EXHIBIT 2.1
AGREEMENT AND PLAN OF MERGER
AGREEMENT AND PLAN OF MERGER dated December 19, 2003, by and between
THL Bedding Company, a Delaware corporation ("Bedding"), and Xxxxxxx Holdings,
Inc., a Delaware corporation ("Holdings"). Each of Bedding and Holdings are
referred to herein as a "Constituent Corporation."
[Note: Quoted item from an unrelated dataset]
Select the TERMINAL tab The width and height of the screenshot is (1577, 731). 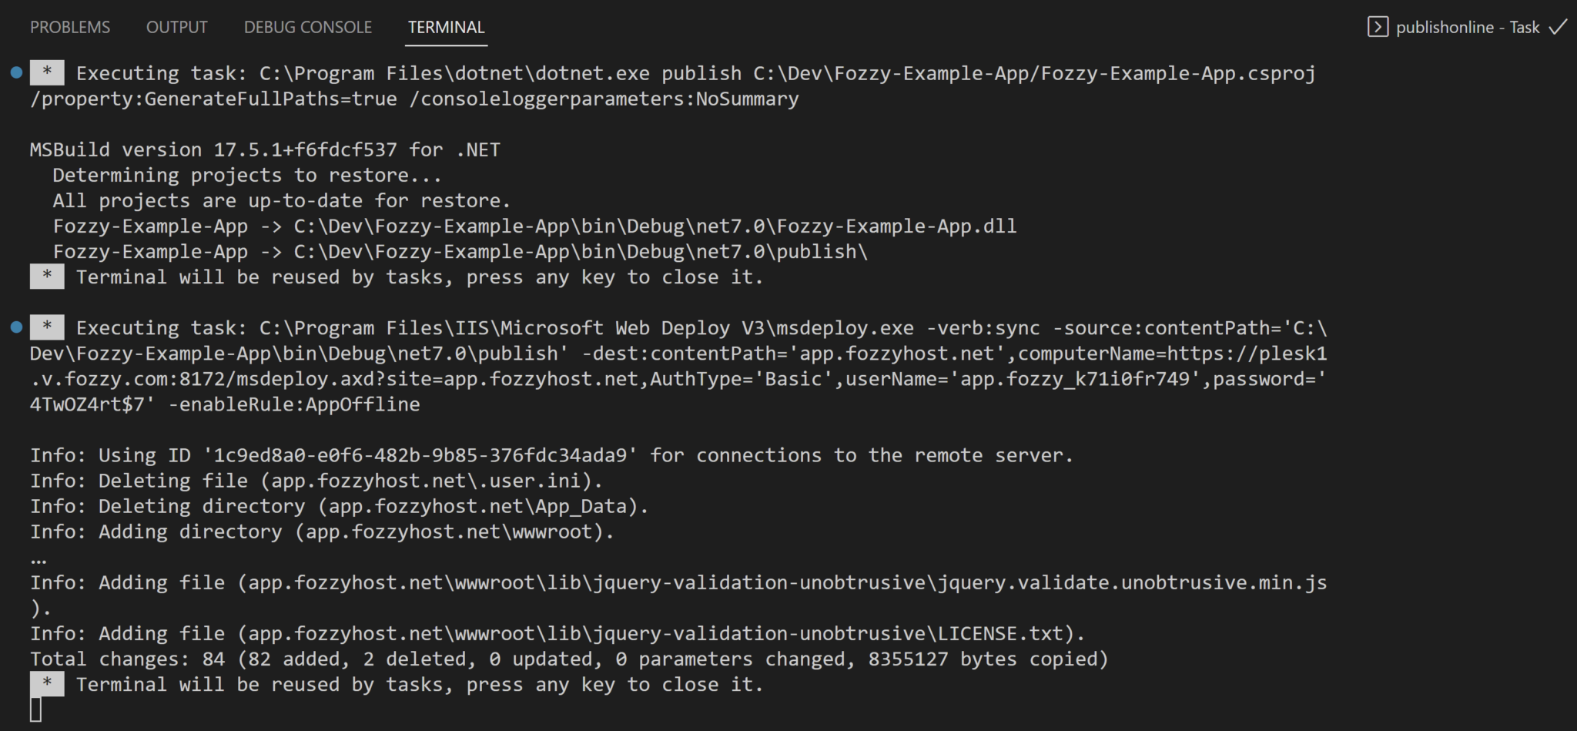pyautogui.click(x=446, y=27)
WHEREAS, the respective Boards of Directors of Bedding and Holdings
deem it desirable and for the benefit of the respective Constituent Corporations
and their respective stockholders that the Constituent Corporations be merged
into a single corporation with Holdings being the surviving corporation (the
"Surviving Corporation").
NOW, THEREFORE, in consideration of the mutual covenants and agreements
herein, the parties hereto agree that, pursuant to Section 253 of the Delaware
General Corporation Law, the Constituent Corporations shall be merged into a
single corporation (the "Merger"), and that the terms and conditions of the
Merger are as follows:
ARTICLE I
On the Effective Date of the Merger, Bedding shall be merged with and
into Holdings, with Holdings being the Surviving Corporation, and the separate
existence of Bedding shall cease.
ARTICLE II
The name of the Surviving Corporation shall be "Xxxxxxx Holdings, Inc."
ARTICLE III
The Surviving Corporation is authorized to issue 3,000 shares of
capital stock, all which shares are common stock, $0.01 par value per share (the
"Common Stock").
ARTICLE IV
The shares of common stock, $0.01 par value per share, of Holdings
issued and outstanding as of the Effective Date of the Merger shall be canceled
and no payments shall be made with respect thereto. At the Effective Date, each
share of common stock of Bedding outstanding immediately prior thereto shall be
converted into and become one share of common stock of the Surviving
Corporation.
ARTICLE V
On the Effective Date of the Merger, the Certificate of Incorporation
and By-Laws substantially in the forms attached hereto as Exhibit A and Exhibit
B, respectively, shall be the Certificate of Incorporation and By-Laws of the
Surviving Corporation.
ARTICLE VI
The Directors and Officers of Bedding shall continue to serve as the
Directors and Officers of the Surviving Corporation, until their resignation or
removal or until their successors have been duly elected and qualified.
ARTICLE VII
This Agreement shall be submitted to the sole stockholder of Bedding to
be acted upon by written consent in lieu of a meeting.
ARTICLE VIII
As used herein, the term "Effective Date of the Merger" shall mean the
date that the Certificate of Ownership and Merger, attached hereto as Exhibit C,
is filed with the Secretary of State of the State of Delaware, in accordance
with the laws of such jurisdiction.
ARTICLE IX
The Merger contemplated by this Agreement may be abandoned by mutual
consent and agreement of Holdings and Bedding at any time prior to the filing of
the Certificate of Ownership and Merger with the Secretary of State of the State
of Delaware.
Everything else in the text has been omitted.